Speculative query execution
Speculative queries are used to preemptively start a second execution of a query against another node, before the first node has replied or returned an error. Sometimes a node may be slow to respond. Queries sent to that node will experience increased latency.
To mitigate this situation, use speculative execution to preemptively start a second execution of the query against another node, before the first node has replied or returned an error. If the second node replies faster, that response is returned to the client and the first execution is cancelled. If the first execution is cancelled, the driver ignores the response, but the request still interacts with the server.
The first node might reply just after the second execution call was started. In this case, the second preemptive execution is cancelled. For applications that use speculative execution, the data from whichever node replies faster is returned to the client.
The goal of speculative execution is to improve the overall latency of an application. However, too many speculative executions increase the load on the cluster. If speculative executions are used to avoid sending queries to unhealthy nodes, a healthy node should rarely reach resource limits. Drivers provide a configurable delay threshold at which speculative executions will be sent. In order to determine an appropriate threshold for your application, benchmark the healthy platform state (all nodes are up and under a normal load), monitoring the response latencies. Based on these results, use the latency at a high percentile (p99.9) as the speculative executions threshold.
Alternatively, when low latency is the highest priority and the cluster can handle the increased throughput, set the threshold to 0, which effectively always performs speculative executions.
Most drivers surface metrics for speculative executions that can be used to observe the speculative executions frequency.
If a query is not idempotent, the driver will never schedule speculative executions for the query, because there is no way to guarantee that only one coordinator will apply the mutation.
Turning on speculative executions doesn’t change the driver’s retry behavior. Each parallel execution triggers retries independently. The only impact is that all executions of the same query always share the same query plan, so each node will be used by no more than one execution.
One effect of speculative executions is that many requests get cancelled, which can lead to a phenomenon called stream ID exhaustion. Each TCP connection can handle multiple simultaneous requests, identified by a unique number called a stream ID. See Connection pooling. When a request gets cancelled, the stream ID for that request cannot be used immediately because the response for that request may be returned later from the server once it fulfills the request. If this happens often, the number of available stream IDs diminishes over time. When the available stream IDs goes below a given threshold, the connection is closed and a new connection is created. If requests are often cancelled, connections will be recycled at a high rate.
In practice, exhausting all stream IDs on a connection should not occur. Each connection can reference 32768 stream IDs. Most driver implementations are configured by default to only send 1000 requests per connection.
Most drivers provide a metric for observing the number of inflight requests for a node. Some drivers provide a metric for observing the number of orphaned stream IDs. Monitor these metrics to ensure that stream ID exhaustion is not occurring.
If stream ID exhaustion is occurring, the typical solution is to add more capacity to the cluster, or adjust the system settings of the nodes to avoid resource limits.
Ordering issues are only a problem when using server-side timestamps.
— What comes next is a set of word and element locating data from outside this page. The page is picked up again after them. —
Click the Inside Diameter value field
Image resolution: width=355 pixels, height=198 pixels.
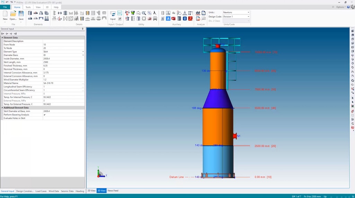coord(62,59)
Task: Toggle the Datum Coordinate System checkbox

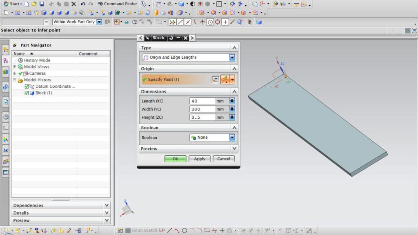Action: 27,86
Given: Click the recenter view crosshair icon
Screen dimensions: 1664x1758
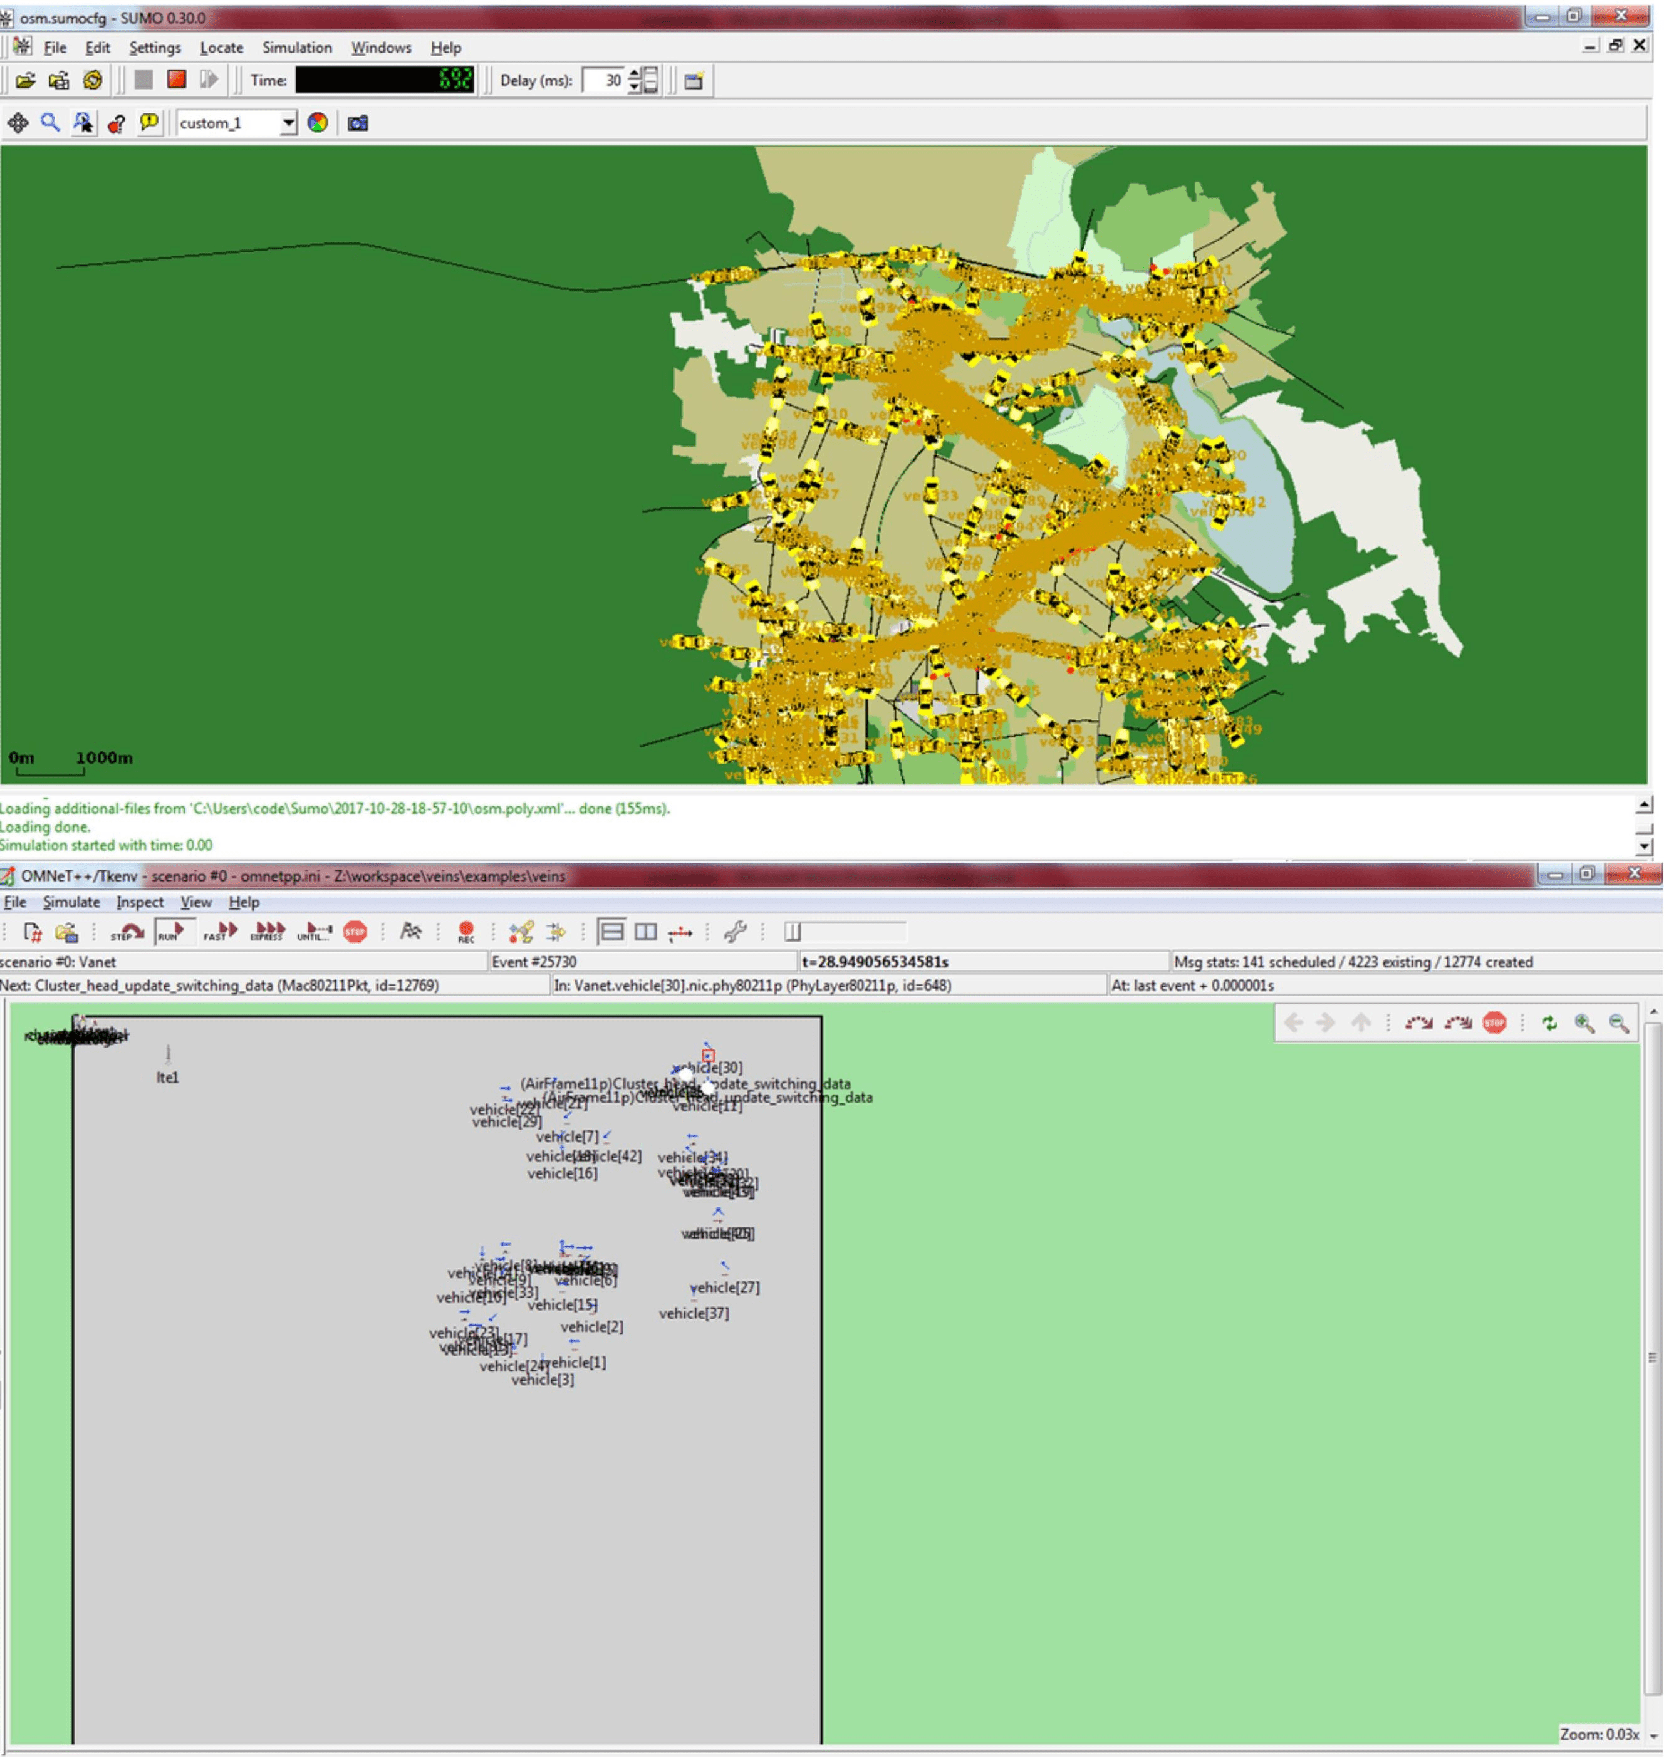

All recent versions of the DataStax drivers use client-side timestamps with exception of the C++, PHP, and Ruby drivers. Unless the driver is explicitly configured to use server-side timestamps, this section does not apply. See Query timestamps for details.
For example, the following query is run with speculative execution and server-side timestamps enabled.
INSERT INTO my_table (k, v) VALUES (1, 1);
When the first execution is slow, a second execution is triggered. Finally, the first execution completes, so the second execution is cancelled. However, cancelling an execution only means that the driver stops waiting for the server’s response. The request could still be active.
Suppose that while the second request is still active after the driver canceled the execution, the following query is run and completes successfully.
DELETE from my_table where k = 1;
The second request of the
INSERT query finally reaches its target node, which applies the
The row that was successfully deleted is back, despite the driver canceling the second request.
To avoid this scenario, use client-side timestamps.